How to Promote Regular Ovulation and Boost Fertility
These tips can help you ovulate regularly and optimize your chance at fertility:
- Manage your weight:Being overweight or underweight can affect both whether you ovulate and when you ovulate. Furthermore, studies show that women with a body mass index (BMI) of over 25 or under 19 are more likely to have trouble getting pregnant. As such, eating healthy and exercising can help achieve a healthy weight and restore hormonal balance.
- Track when you ovulate:Knowing when you ovulate can help you determine if your body is releasing the egg as it should. There are home kits available to help you predict when this is happening. The information you collect can be helpful to your doctor during a medical evaluation. The egg is usually released on day 14, counting from the first day of your period the previous month. Signs you’re ovulating include an increase in basal body temperature, tender breasts, bloating, and an increase in vaginal discharge that looks like egg white.

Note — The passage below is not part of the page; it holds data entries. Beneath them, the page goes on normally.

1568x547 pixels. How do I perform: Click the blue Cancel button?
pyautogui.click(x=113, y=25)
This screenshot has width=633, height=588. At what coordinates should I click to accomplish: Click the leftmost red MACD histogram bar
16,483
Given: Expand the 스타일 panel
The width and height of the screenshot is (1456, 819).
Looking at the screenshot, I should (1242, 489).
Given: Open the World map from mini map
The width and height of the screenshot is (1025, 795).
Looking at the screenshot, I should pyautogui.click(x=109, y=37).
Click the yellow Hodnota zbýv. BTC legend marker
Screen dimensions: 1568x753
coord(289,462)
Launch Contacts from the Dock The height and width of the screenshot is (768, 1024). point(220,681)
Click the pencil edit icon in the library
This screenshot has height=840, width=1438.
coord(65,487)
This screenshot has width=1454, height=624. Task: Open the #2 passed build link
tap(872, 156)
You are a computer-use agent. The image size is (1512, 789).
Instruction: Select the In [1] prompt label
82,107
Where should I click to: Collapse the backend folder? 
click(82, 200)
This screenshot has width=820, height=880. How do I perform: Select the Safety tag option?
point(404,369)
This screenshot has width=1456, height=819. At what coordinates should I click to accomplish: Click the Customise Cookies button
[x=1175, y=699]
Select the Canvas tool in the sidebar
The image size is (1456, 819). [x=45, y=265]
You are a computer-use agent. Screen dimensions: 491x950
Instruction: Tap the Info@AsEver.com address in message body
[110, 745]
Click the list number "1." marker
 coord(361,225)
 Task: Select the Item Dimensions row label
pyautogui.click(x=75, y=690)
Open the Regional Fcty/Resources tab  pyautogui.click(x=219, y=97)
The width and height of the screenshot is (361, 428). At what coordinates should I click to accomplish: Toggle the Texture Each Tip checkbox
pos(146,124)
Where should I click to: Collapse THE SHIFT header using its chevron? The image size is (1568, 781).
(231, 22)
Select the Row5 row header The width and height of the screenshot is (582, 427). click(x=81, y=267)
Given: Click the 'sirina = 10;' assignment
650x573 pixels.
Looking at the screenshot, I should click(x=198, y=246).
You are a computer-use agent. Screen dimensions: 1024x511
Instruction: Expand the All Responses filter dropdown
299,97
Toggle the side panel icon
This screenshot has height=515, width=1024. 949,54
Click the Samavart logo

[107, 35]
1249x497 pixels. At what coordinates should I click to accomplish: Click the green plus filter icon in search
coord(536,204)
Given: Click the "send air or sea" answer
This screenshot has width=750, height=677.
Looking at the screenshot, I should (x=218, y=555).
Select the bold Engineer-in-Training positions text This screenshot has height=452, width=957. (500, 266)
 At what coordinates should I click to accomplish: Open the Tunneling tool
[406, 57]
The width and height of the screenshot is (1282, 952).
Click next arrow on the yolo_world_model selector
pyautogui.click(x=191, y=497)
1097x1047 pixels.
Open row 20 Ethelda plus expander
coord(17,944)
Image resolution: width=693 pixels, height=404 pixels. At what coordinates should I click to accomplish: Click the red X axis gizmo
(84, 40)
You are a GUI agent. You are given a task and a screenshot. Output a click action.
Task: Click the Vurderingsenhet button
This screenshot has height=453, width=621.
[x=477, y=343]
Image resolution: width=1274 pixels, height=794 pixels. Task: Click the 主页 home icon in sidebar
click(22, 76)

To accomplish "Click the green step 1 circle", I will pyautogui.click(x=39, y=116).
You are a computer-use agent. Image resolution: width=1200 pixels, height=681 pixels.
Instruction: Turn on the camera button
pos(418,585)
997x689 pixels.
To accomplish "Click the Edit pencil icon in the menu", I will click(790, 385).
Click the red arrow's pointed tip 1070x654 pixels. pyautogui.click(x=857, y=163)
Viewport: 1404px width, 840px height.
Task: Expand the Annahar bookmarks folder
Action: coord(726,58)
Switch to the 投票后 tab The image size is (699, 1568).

- Choose the right foods: A diet rich in proteins and low in carbs can help to boost fertility in women who ovulate irregularly or have trouble conceiving. It is especially useful in women with PCOS and insulin sensitivity. You should also avoid trans-fat to reduce the risk of ovulatory infertility. The risk can increase as much as 31 percent if trans-fat foods such as margarine, baked products, and fried foods are part of your daily diet. Beans, legumes, nuts and high-fat dairy choices such as milk and cheese are protein-rich foods that can help you ovulate more regularly.
When to Speak With Your Doctor
If your menstrual cycle has been irregular for a while and you suspect it is related to your weight or believe it is linked to infertility, you can talk with your doctor or fertility specialist. Your doctor can examine you and perform various tests to determine what’s causing it. You may have to follow a special diet, exercise, or take medical treatment such as hormone therapy to restore hormonal balance and regulate your cycle. Additionally, fertility treatments such as in-vitro fertilization may also help optimize fertility.